Ensure that the files input in the ChatInput component is correctly configured to handle the file types you are trying to load [1][[2]](https://github.com/langflow-ai/langflow/blob/dev/src/backend/base/langflow/initial_setup/starter_projects/Document QA.json)[[3]](https://github.com/langflow-ai/langflow/blob/main/src/backend/base/langflow/initial_setup/starter_projects/Document QA.json).

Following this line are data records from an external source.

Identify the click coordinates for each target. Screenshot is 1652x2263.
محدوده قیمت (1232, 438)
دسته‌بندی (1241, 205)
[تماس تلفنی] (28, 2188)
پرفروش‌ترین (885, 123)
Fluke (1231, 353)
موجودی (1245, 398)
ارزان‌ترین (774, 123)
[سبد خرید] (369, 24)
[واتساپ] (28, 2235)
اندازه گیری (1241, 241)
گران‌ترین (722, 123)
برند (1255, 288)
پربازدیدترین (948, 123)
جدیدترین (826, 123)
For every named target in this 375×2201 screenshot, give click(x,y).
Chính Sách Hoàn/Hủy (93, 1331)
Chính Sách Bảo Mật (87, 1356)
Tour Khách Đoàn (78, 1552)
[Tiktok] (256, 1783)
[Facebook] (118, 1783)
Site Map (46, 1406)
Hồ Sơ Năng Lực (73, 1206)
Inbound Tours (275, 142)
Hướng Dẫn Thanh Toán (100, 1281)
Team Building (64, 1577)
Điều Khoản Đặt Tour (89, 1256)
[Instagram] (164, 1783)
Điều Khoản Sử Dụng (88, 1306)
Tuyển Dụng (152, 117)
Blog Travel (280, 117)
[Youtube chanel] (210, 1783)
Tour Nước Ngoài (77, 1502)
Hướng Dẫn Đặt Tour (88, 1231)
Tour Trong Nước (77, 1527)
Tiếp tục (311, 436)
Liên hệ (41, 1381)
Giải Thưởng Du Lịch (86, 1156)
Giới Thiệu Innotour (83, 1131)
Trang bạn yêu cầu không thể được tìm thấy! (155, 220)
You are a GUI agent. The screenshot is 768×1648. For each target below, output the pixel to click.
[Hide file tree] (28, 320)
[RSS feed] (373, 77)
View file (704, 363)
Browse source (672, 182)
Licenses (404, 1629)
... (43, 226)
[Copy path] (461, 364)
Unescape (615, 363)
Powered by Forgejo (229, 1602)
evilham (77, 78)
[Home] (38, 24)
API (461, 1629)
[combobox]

To continue talking to Dosu, mention @dosu.

niko-logothetis commented 1 month ago

I just found out that it seems to be an issue with the browser I am using. The loader works in Firefox, in Google Chrome it doesn't. Maybe I have too many tabs open.

carlosrcoelho commented 1 month ago

@niko-logothetis Hey, are you still facing this issue on Google Chrome? Is any error showing up for you? Can you send a screenshot?

If not, please let us know if this issue can be closed.

niko-logothetis commented 1 month ago

@niko-logothetis Hey, are you still facing this issue on Google Chrome? Is any error showing up for you? Can you send a screenshot?

If not, please let us know if this issue can be closed.

Hi Carlos, unfortunatelly the error is still there, I try to upload a file with the file-node, dialogue opens, I choose the file but it is not uploaded. I tried it with my local install and also on DataStax, same issue. I started Chrome in Debug mode and got the following error:

[20128:59576:1001/130411.226:ERROR:registration_request.cc(291)] Registration response error message: DEPRECATED_ENDPOINT [20128:60624:1001/130416.998:ERROR:device_event_log_impl.cc(201)] [13:04:16.998] USB: usb_service_win.cc:105 SetupDiGetDeviceProperty({{A45C254E-DF1C-4EFD-8020-67D146A850E0}, 6}) failed: Element nicht gefunden. (0x490) [20128:60624:1001/130517.153:ERROR:device_event_log_impl.cc(201)] [13:05:17.148] USB: usb_service_win.cc:105 SetupDiGetDeviceProperty({{A45C254E-DF1C-4EFD-8020-67D146A850E0}, 6}) failed: Element nicht gefunden. (0x490) [20128:59576:1001/130557.624:ERROR:registration_request.cc(291)] Registration response error message: DEPRECATED_ENDPOINT [20128:60624:1001/130717.534:ERROR:device_event_log_impl.cc(201)] [13:07:17.534] USB: usb_service_win.cc:105 SetupDiGetDeviceProperty({{A45C254E-DF1C-4EFD-8020-67D146A850E0}, 6}) failed: Element nicht gefunden. (0x490) [20128:60624:1001/130817.681:ERROR:device_event_log_impl.cc(201)] [13:08:17.681] USB: usb_service_win.cc:105 SetupDiGetDeviceProperty({{A45C254E-DF1C-4EFD-8020-67D146A850E0}, 6}) failed: Element nicht gefunden. (0x490)

Any ideas?

Just to mention again: If I use Firefox, I can upload a file. Back in Chrome then it also appears. Chrome Version: Version 129.0.6668.71 (Official Build) (64-bit) Langflow Version: 1.0.18

carlosrcoelho commented 1 month ago

@niko-logothetis

Could you share your flow?

carlosrcoelho commented 1 month ago

Thank you for your contribution! This issue will be closed. If you have any questions or encounter another problem, please open a new issue and we will be ready to help you.